First we find a deer, which is not too hard, since they are pretty much all over the place. I have several teams of docents, or as I call them, doecents, who go out every day in groups of five, beating the bushes with brooms to scare up a female. The females are the ones without the antlers. When they find one, they grab her and wrangle her cowboy fashion, piling on, until they take her to the ground.
The docent team then calls Mobile One, as I call it—our four-wheel drive Jeep mobile headquarters—on the walkie-talkie, and this team of eight workers with rakes, sheets, lawnmowers, ground tarpaulin, clotheslines and clothespins, weapons and medical equipment spring into action. They roar off through the woods to the place where the doecents are pinning the deer down and keeping her quiet with soothing words of comfort and good cheer, and the treat they love, carrots.

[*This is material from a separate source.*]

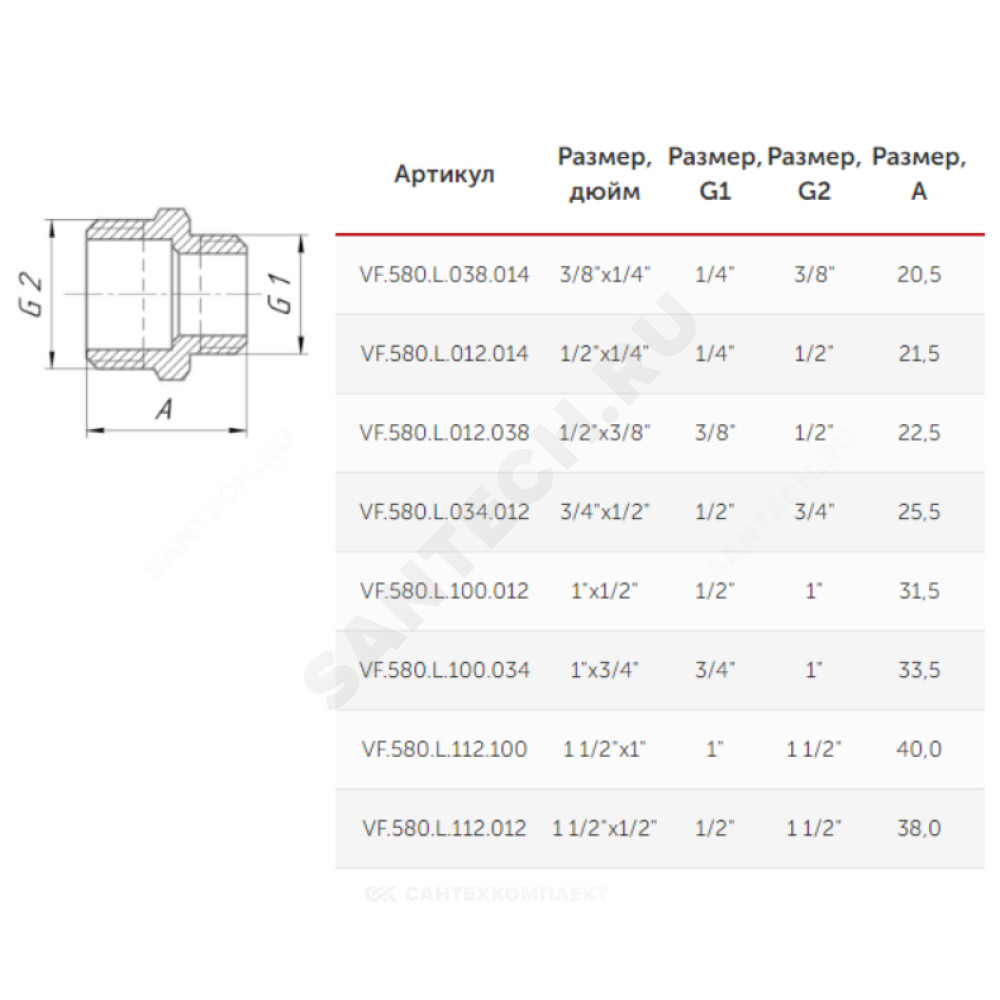Select article VF.580.L.012.038
This screenshot has height=1000, width=1000.
pyautogui.click(x=445, y=433)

On arrival, the eight members of Mobile One jump out of the jeep. Two of them hang the sheets on the clothesline as drapes in a nearby open area, one rakes up the leaves, another mows the lawn, still another lays down a tarpaulin, and the last one runs over to where the deer is and helps out in gently carrying that deer over to the ground tarpaulin.
Everything has to be sterile, of course. But first things first. First thing is the rag and chloroform over the nose and mouth to gently send the deer over to dreamland. By this time, four of our men are deployed at the four points on the compass to keep others (people, other animals, birds, snakes etc.) away. They are armed with pistols. Then we begin.

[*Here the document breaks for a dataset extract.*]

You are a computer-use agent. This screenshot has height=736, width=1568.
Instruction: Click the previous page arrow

I might note that one thing we will not be doing, which I think others do, is require that the deer not eat or drink for 12 hours before. We think this is unnecessary. And it’s also cruel. The deer really can’t imagine why they’d have to do that. It makes them cross. We’d rather do this quickly and humanely. So no 12-hour prep.

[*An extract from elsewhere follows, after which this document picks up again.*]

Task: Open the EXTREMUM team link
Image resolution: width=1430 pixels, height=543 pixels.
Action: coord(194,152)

I personally will do the spaying, given that I now possess the expert knowledge of how it’s done. I’m not going to go into detail. This is a family newspaper. I’ll just say the deer is unconscious and doesn’t feel anything at all. And when I’m done, she’s all stitched up.
This brings us to the matter of the two-week recovery period. I take the deer to the pen I’ve set up in my backyard. I’ve got deer treats, more carrots and water for when she wakes up. I’ve got people who will pet the deer and talk to her and let her know she will be all right. It’s a very important thing to keep the deer from having any bad thoughts, so she doesn’t try jumping out of the pen (up 9 feet) resulting in split stiches or getting any infections during these crucial
two weeks.
In the medicine cabinets in my house I have all the necessary things to deal with complications that might arise. I have aspirin, Tylenol, Benadryl, Imodium, skin lotions and a wide variety of anti-bacterial prescription drugs that I started on, got better and so never stayed the course. I also have, among my 40 employees, a beautiful young blonde woman who plays the harp for the does while they are in recovery, or in the rehab that sometimes follows (for an extra charge.)
And then, when the great day comes, we trot the deer over to the woods near to where we got her, and as we let her go off to be welcomed warmly by family and friends, we read aloud a bulletin to all the other deer in the woods over a loudspeaker. The bulletin urges all unspayed females in the herd to turn away from any males who wish to inseminate them. Just ignore them. Life is beautiful. Live yours. What do you care what comes after?
We read this bulletin aloud because, as everybody knows, deer can’t read. After that, we submit our bill.